Short exercise 1 >> Translate this sentence from the probate text into Spanish: "You would need to file in the county where she resided at the time of her death."

Text block >>
What County In New Jersey , based on above info, should I go to to start the Probate Process? Does it matter? She lived at Arden Court (Essex County), however some of her mail (Pension info etc) was sent toXXXXX where I live, some when to her .... - You would need to file in the county where she resided at the time of her death.
What is the Probate Process i.e., What Steps are Required? - The probate process in a situation such as this would be pretty simple. You would need an attorney to assist you in this regard. You would file a petition to probate the intestate (without a will) estate, asking to be named as the administrator of the estate. Once the court approves you, swears you in as administrator, and gives you "letters of administration", you can use those to transfer any accounts, assets, etc... into your name. You would also need to take care of any debts that she had at the time of her death. It's only complicated when there are a lot of assets and debts, and/or if there are a lot of individuals contesting the distribution of the assets.

Data listing >>
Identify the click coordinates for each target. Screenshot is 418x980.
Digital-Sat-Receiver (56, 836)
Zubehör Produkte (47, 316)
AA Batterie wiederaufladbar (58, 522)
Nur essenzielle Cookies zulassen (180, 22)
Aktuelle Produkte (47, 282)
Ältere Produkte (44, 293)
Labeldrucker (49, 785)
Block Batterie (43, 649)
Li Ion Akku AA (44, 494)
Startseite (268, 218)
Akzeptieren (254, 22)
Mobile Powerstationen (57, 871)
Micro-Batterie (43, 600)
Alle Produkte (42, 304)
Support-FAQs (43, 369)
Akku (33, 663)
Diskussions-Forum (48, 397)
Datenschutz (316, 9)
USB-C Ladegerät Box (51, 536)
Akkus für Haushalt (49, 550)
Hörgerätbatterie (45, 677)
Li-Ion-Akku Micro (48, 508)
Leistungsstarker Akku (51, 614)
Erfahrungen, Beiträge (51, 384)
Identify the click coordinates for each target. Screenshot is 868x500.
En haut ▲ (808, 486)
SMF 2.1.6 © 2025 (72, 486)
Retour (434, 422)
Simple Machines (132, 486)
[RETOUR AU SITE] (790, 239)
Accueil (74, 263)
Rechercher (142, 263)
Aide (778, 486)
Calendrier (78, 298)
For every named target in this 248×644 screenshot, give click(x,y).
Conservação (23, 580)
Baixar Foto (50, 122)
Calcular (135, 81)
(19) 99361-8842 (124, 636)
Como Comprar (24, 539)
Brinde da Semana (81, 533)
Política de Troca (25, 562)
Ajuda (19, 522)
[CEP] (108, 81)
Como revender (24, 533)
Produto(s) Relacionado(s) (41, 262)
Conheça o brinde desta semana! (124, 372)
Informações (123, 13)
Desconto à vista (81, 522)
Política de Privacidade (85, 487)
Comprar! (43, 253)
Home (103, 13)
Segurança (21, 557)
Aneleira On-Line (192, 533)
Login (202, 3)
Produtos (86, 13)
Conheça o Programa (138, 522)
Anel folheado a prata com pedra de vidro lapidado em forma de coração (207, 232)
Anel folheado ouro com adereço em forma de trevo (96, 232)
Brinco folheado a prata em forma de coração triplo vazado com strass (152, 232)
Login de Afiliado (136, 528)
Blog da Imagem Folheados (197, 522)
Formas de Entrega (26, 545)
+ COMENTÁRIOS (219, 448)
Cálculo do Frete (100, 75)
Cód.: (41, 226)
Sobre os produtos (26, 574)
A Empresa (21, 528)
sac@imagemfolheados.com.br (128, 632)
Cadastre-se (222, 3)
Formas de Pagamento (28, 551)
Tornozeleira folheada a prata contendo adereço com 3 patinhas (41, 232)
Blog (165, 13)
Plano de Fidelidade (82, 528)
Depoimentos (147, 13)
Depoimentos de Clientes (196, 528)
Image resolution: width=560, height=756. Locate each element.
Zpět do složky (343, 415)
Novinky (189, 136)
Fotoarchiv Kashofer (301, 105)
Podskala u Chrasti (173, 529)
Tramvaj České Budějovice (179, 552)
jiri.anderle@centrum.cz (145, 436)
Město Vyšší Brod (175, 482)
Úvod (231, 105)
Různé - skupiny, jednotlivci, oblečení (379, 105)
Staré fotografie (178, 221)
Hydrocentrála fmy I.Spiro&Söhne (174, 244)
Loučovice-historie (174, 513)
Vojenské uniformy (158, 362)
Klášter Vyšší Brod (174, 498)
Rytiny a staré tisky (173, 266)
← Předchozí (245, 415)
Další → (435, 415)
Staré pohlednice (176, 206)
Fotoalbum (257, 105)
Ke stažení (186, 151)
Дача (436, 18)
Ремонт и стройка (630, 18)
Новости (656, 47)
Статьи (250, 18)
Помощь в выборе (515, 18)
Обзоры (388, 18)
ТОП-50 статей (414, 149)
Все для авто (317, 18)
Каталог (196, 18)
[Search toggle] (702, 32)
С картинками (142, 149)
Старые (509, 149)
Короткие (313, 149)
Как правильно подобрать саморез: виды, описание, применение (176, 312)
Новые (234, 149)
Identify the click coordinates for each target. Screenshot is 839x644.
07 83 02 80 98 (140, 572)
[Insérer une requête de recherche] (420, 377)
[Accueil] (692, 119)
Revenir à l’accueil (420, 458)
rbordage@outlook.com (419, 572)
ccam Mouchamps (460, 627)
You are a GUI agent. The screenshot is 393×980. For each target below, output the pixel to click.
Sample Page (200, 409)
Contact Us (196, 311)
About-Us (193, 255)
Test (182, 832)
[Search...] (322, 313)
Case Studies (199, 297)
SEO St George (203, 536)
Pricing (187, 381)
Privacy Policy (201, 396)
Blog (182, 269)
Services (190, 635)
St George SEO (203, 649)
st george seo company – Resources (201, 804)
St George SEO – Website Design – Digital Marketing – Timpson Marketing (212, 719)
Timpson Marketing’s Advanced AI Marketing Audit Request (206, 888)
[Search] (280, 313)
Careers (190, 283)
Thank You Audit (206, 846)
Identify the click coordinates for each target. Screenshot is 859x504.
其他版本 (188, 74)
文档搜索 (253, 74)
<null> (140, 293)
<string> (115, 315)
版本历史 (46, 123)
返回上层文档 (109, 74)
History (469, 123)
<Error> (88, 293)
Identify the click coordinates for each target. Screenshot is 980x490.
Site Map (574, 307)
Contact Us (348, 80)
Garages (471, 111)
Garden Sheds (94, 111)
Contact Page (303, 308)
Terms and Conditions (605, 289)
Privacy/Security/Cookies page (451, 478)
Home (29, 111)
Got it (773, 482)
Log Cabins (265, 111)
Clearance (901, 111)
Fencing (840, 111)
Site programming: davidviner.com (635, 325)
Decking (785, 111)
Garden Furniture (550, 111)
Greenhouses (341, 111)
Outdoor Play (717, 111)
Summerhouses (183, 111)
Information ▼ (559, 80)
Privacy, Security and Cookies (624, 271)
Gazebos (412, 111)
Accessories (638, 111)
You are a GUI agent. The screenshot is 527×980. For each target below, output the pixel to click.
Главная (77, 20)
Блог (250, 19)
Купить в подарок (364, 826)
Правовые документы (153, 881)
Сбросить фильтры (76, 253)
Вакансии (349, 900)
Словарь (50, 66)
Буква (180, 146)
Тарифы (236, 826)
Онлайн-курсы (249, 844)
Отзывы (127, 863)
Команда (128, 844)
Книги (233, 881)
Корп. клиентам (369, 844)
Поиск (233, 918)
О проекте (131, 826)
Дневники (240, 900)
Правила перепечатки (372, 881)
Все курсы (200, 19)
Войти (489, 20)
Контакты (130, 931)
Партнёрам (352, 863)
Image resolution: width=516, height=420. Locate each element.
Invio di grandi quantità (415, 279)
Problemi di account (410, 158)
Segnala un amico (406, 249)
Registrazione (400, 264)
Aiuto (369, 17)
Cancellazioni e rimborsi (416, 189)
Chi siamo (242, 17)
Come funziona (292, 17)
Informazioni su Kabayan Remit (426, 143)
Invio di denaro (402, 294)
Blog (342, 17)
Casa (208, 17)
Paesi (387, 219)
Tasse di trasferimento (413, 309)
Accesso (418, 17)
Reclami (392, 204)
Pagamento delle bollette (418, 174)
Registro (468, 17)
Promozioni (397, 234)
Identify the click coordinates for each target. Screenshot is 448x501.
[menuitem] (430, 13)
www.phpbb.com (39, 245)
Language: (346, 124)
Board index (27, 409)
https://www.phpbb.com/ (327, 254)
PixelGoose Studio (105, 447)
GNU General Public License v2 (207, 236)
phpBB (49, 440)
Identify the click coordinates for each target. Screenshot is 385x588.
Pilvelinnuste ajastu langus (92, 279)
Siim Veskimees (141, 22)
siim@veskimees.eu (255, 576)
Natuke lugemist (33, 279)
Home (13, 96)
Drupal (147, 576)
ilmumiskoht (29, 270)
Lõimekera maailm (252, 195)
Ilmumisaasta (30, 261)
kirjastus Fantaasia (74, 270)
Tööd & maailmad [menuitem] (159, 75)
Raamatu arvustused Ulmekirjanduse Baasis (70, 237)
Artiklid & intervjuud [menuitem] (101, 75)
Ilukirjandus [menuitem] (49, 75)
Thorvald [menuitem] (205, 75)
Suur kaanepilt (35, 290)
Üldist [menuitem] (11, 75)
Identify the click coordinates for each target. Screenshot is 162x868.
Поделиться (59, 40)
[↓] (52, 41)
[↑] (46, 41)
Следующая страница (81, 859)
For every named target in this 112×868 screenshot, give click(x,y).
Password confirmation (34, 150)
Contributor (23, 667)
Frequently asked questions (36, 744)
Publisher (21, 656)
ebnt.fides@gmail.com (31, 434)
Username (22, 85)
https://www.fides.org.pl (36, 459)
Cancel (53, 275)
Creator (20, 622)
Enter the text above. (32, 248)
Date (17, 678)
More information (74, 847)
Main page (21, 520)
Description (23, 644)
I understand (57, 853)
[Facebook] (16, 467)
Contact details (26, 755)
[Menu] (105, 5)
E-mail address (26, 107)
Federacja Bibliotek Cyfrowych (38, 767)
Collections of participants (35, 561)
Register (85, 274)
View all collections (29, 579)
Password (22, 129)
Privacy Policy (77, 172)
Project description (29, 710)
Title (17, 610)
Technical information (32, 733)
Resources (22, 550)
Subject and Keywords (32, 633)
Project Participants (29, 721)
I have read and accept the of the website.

Short exercise 2 >> Transcribe the portion of the records that opens with the line containing "USB-C Ladegerät Box (51, 536)" and closes with the line containing "Baixar Foto (50, 122)", including both of those lines.

Complete output 1 >> Tendría que presentar la solicitud en el condado donde ella residía en el momento de su fallecimiento.

Complete output 2 >>
USB-C Ladegerät Box (51, 536)
Akkus für Haushalt (49, 550)
Hörgerätbatterie (45, 677)
Li-Ion-Akku Micro (48, 508)
Leistungsstarker Akku (51, 614)
Erfahrungen, Beiträge (51, 384)
Identify the click coordinates for each target. Screenshot is 868x500.
En haut ▲ (808, 486)
SMF 2.1.6 © 2025 (72, 486)
Retour (434, 422)
Simple Machines (132, 486)
[RETOUR AU SITE] (790, 239)
Accueil (74, 263)
Rechercher (142, 263)
Aide (778, 486)
Calendrier (78, 298)
For every named target in this 248×644 screenshot, give click(x,y).
Conservação (23, 580)
Baixar Foto (50, 122)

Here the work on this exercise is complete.